== Provided records ==
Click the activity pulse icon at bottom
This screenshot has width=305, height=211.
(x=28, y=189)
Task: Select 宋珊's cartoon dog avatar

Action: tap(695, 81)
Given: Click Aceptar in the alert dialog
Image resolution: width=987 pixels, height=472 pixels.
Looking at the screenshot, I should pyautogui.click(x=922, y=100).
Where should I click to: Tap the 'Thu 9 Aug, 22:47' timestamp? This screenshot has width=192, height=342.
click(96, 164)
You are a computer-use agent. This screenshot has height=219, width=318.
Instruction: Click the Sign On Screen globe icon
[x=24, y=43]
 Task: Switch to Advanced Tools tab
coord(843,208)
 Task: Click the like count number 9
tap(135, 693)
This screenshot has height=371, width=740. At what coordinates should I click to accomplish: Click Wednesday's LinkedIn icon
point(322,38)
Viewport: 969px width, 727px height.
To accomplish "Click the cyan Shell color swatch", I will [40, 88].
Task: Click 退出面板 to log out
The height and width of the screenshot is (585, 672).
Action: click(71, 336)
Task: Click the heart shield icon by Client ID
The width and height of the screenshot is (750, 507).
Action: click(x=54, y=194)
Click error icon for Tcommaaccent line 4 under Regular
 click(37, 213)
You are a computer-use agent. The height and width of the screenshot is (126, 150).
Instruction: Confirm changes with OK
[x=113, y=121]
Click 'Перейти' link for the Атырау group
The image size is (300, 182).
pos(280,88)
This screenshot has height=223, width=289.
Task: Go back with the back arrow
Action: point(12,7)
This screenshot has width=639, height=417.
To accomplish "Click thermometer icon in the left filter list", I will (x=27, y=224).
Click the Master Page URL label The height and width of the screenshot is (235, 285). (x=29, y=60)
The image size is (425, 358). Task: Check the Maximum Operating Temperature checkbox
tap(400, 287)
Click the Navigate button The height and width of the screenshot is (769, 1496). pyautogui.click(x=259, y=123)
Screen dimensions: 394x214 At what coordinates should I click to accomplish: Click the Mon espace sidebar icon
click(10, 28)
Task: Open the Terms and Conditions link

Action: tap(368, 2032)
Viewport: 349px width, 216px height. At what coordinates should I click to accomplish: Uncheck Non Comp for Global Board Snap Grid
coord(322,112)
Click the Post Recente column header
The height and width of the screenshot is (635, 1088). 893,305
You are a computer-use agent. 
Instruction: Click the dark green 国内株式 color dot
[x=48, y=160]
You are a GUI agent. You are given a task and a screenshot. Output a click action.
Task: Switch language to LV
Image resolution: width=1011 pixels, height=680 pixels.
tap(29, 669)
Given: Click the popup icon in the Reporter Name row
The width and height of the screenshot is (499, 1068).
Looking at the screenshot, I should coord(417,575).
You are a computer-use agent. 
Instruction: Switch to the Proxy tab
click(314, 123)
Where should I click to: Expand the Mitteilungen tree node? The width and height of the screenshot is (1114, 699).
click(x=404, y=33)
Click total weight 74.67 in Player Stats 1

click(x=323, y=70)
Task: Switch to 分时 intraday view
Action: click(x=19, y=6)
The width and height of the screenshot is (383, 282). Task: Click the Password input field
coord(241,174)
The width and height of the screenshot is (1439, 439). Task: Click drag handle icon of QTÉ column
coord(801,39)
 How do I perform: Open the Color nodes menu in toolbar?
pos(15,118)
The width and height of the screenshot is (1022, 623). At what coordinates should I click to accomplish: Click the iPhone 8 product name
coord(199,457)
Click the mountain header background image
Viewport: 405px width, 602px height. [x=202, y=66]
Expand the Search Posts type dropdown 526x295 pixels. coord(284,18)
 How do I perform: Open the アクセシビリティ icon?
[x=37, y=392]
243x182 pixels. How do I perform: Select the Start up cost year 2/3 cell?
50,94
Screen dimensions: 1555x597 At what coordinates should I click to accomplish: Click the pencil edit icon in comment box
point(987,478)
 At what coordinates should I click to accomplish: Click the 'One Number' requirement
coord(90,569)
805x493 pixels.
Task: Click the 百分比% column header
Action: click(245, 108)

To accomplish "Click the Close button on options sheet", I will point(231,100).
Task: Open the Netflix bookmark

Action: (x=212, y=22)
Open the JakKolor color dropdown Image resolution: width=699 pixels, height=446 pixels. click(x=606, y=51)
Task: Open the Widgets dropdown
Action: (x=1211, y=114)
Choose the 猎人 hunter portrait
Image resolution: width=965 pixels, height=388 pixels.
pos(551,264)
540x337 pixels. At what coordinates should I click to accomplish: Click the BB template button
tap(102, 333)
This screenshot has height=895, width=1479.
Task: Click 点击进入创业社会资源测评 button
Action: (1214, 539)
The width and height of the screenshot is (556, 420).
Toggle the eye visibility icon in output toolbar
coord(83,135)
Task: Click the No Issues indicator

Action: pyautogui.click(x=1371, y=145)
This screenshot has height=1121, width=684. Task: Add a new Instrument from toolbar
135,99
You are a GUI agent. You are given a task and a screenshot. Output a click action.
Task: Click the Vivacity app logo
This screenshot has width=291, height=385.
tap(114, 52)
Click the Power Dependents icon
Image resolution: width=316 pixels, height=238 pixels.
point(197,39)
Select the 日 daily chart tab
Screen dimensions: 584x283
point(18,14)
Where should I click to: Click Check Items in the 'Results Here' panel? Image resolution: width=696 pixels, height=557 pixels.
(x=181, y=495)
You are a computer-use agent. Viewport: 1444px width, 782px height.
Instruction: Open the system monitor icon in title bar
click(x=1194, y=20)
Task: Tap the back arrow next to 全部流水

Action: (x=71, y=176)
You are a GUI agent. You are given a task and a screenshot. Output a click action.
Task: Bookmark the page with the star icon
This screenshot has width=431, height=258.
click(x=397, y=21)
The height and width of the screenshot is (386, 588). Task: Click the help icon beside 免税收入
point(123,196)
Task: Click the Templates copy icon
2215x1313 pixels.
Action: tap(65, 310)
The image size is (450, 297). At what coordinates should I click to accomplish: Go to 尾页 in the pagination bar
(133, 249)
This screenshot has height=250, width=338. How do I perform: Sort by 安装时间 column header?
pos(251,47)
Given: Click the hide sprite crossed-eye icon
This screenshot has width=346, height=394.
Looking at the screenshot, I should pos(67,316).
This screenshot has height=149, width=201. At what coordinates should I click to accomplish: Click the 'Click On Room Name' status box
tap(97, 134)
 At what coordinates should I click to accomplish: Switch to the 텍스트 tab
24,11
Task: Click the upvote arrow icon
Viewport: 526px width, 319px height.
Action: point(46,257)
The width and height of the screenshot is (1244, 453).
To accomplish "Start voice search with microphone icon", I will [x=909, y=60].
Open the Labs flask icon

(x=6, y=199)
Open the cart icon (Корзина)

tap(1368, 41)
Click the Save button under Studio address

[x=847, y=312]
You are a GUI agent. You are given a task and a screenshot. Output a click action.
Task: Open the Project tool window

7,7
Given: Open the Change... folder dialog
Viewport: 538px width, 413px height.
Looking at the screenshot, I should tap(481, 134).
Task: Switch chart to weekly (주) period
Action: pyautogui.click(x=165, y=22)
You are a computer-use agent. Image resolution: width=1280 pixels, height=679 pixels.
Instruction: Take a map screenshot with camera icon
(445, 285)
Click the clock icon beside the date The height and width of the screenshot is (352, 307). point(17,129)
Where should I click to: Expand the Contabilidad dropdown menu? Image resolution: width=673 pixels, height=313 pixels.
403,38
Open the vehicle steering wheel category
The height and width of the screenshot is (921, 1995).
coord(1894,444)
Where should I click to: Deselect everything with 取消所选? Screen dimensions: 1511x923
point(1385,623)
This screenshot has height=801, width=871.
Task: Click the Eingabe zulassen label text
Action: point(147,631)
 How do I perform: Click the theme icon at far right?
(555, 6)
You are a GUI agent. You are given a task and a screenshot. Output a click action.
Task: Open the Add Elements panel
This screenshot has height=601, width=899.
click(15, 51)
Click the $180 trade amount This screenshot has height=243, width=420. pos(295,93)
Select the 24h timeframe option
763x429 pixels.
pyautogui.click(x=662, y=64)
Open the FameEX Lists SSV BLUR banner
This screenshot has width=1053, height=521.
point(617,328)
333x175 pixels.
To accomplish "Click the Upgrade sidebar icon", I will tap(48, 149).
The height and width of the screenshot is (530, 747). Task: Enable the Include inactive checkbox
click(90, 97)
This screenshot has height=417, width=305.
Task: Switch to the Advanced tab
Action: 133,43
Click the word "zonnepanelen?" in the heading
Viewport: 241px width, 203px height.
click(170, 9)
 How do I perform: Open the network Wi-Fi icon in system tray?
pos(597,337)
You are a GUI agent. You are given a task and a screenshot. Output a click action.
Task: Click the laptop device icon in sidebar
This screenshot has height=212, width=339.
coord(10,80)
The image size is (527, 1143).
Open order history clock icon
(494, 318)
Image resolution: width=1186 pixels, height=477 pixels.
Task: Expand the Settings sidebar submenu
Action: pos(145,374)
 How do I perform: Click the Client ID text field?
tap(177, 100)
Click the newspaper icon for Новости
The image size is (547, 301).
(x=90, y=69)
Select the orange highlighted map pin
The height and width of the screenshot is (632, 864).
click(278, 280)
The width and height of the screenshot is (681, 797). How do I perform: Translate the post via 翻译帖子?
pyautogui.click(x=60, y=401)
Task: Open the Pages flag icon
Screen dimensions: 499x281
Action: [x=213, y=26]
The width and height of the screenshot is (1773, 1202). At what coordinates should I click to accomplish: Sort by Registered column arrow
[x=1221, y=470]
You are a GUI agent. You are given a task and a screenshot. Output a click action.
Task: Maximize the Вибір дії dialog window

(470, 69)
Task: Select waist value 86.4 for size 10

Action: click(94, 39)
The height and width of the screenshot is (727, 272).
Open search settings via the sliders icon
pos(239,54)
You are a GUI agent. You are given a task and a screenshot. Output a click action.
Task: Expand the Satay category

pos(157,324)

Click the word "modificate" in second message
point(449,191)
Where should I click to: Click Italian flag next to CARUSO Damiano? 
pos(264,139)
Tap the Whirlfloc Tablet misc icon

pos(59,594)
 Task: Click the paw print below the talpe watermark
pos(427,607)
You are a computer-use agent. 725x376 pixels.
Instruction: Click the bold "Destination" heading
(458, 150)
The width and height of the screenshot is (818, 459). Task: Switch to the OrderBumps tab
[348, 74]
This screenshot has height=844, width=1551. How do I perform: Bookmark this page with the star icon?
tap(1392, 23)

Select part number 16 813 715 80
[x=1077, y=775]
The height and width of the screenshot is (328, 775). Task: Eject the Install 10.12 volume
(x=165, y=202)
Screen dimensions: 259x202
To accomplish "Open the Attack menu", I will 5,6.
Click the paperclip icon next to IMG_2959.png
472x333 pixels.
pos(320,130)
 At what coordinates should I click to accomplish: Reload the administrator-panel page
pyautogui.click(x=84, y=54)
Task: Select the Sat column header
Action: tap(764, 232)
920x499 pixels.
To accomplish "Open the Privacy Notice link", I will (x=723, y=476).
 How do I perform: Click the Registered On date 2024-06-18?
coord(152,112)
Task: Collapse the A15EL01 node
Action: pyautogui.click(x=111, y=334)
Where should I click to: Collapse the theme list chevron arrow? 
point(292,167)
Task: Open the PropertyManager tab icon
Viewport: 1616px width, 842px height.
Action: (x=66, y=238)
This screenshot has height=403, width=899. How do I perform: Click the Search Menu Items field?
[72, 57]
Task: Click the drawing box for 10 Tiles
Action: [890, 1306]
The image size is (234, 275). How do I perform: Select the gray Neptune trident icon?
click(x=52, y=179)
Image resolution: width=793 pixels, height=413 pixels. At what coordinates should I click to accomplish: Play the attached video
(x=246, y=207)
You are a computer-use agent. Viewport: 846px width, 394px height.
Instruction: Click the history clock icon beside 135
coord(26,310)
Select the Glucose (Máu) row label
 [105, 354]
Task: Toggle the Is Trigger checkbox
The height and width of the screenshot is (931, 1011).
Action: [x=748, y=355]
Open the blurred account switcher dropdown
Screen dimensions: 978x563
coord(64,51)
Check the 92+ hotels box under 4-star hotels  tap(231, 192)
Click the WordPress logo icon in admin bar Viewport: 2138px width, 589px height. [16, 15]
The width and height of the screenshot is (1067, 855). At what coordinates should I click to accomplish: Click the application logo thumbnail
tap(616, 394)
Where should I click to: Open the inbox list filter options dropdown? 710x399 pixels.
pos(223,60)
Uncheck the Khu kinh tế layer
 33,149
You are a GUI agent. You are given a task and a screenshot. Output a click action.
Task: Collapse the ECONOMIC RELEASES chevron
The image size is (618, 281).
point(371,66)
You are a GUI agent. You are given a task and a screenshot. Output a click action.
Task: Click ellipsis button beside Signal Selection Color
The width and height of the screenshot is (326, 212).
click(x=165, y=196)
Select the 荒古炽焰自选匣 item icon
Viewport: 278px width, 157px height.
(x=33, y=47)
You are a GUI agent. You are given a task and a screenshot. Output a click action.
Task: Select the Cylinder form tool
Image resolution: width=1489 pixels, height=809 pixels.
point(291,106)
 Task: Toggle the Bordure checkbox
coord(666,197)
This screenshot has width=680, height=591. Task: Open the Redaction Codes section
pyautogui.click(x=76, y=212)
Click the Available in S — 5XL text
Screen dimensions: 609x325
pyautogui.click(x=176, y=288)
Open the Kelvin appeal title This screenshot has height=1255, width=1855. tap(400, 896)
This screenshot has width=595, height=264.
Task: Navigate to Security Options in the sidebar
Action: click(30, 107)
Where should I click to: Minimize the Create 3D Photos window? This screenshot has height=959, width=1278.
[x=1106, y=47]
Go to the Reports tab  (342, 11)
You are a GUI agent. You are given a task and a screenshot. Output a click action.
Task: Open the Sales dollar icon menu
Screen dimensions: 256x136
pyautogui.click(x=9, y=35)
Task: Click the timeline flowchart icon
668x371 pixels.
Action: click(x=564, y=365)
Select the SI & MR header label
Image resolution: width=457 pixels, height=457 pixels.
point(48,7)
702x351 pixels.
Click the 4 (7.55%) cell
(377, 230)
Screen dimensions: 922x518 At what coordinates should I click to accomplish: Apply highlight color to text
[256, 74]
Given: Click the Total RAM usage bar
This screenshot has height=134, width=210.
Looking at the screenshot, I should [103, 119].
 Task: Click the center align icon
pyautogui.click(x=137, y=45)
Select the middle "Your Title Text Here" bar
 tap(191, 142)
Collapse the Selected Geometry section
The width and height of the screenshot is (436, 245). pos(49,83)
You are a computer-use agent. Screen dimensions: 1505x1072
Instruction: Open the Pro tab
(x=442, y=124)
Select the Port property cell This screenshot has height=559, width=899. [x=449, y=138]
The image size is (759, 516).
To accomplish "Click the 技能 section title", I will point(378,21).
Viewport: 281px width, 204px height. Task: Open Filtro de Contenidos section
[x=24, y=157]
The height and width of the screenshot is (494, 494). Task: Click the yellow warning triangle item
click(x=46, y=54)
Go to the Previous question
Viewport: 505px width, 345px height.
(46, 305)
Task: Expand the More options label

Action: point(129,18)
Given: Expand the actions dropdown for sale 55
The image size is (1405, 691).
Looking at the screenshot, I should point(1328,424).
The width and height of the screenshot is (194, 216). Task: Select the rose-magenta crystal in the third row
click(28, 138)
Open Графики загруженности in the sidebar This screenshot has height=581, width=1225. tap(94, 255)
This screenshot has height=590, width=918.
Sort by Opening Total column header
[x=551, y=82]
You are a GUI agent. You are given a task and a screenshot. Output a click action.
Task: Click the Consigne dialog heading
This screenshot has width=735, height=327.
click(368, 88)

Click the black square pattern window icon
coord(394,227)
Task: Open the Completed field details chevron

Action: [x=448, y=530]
===
Exercise prompt: Since only part of the listing is wanted, copy exactly the lines from the one holding "You are a computer-use agent. Viewport: 846px" to the one holding "Click the WordPress", both included.

Response below:
You are a computer-use agent. Viewport: 846px width, 394px height.
Instruction: Click the history clock icon beside 135
coord(26,310)
Select the Glucose (Máu) row label
 [105, 354]
Task: Toggle the Is Trigger checkbox
The height and width of the screenshot is (931, 1011).
Action: [x=748, y=355]
Open the blurred account switcher dropdown
Screen dimensions: 978x563
coord(64,51)
Check the 92+ hotels box under 4-star hotels  tap(231, 192)
Click the WordPress logo icon in admin bar Viewport: 2138px width, 589px height. [16, 15]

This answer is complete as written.